Autor: Carolina Crespo
Fernández
El diccionario de la RAE
dedica pocas palabras al término "elegancia", a pesar de que el
cultivo de este arte forma parte de la educación humana.
Una cosa es la
"educación" –practicar las formas de cortesía– y otra la
"formación", la transmisión de hábitos de comportamientos humanos.
El
cultivo de la elegancia pertenece a las profundidades de la sensibilidad humana
y es difícil de expresar. La elegancia es sublime, se eleva sobre lo normal. De
la elegancia hablan desde los llamados entendidos en la materia en las revistas
especializadas en moda hasta los expertos del marketing. Pero, ni unos ni
otros, tienen en cuenta que la elegancia es un bien invisible.
La elegancia no
tiene nada que ver con lucir el más famoso de los reptiles del ámbito de la
moda y otros sucedáneos, sino que es algo más elevado.

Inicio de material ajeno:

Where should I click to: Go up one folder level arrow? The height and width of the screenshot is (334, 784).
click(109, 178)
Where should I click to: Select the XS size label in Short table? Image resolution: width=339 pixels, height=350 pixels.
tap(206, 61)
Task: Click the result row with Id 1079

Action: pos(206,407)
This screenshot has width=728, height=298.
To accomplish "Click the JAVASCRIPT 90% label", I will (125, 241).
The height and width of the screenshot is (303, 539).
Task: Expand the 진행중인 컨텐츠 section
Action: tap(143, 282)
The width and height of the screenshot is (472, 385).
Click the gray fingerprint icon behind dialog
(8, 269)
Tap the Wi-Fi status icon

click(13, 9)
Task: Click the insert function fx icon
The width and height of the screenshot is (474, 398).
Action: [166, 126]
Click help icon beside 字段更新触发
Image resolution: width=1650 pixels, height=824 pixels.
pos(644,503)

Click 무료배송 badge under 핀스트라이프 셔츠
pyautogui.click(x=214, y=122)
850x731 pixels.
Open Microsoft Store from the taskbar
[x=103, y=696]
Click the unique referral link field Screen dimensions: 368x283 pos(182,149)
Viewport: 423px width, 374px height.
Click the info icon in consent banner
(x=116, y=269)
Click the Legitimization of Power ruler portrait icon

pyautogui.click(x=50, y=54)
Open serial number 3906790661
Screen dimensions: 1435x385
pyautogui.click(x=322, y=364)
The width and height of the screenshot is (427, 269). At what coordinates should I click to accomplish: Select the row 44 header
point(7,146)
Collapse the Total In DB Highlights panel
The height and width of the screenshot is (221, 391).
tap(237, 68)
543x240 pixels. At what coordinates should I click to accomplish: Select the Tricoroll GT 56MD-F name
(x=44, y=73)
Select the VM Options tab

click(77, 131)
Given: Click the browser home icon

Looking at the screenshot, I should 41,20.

No hay que dejarse
tiranizar por los llamados especialistas en elegancia, que solo se mueven por
criterios humanos y comerciales.
La elegancia invita
a la trascendencia; va más allá de las tendencias de moda que nos tratan de
imponer cada temporada; la elegancia no pasa nunca de moda, es clásica. La
elegancia la conforman el modo de andar, el porte, el modo de hablar, de
vestir, de comer, etc. Decía Azorín: "Hay un modo elegante de llevar un
traje, de sostener una pluma entre los dedos para escribir (?), formas de hacer
que requieren un aprendizaje."
Es cierto que
nuestra imagen es nuestra tarjeta de presentación; es nuestra proyección al
exterior. Pero, ese envoltorio que es nuestra imagen, para ser elegante, ha de
contener equilibrio y armonía. Por ello, la elegancia es un don que nace dentro
y se transmite al exterior.
No solo somos un cuerpo, sino un ser con un alma,
pero solo la belleza de esta última es inmune al paso del tiempo. Cuando se
posee armonía entre el interior y el exterior se puede decir que los ojos son
el reflejo del alma, al margen de la edad, de la estatura y de la complexión
física; por ello, hay que percibir más allá de las apariencias, captar la
belleza sutil y la belleza espiritual. "Lo esencial es invisible a los
ojos", escribió Antoine de Saint-Exupéry.
Caminemos pues,
contracorriente, no admiremos a esos modelos que invaden todos los medios de
comunicación, porque no son superiores a nosotros; huyamos de la ordinariez, de
la vulgaridad, de la zafiedad y del mal gusto, en aras de una sociedad más
delicada, sutil, sensible, cultivada, distinguida y elegante. Por supuesto que
esto requiere esfuerzo, porque para alcanzar los valores más sublimes hay que
llegar a la cima, pero creo que merecía la pena.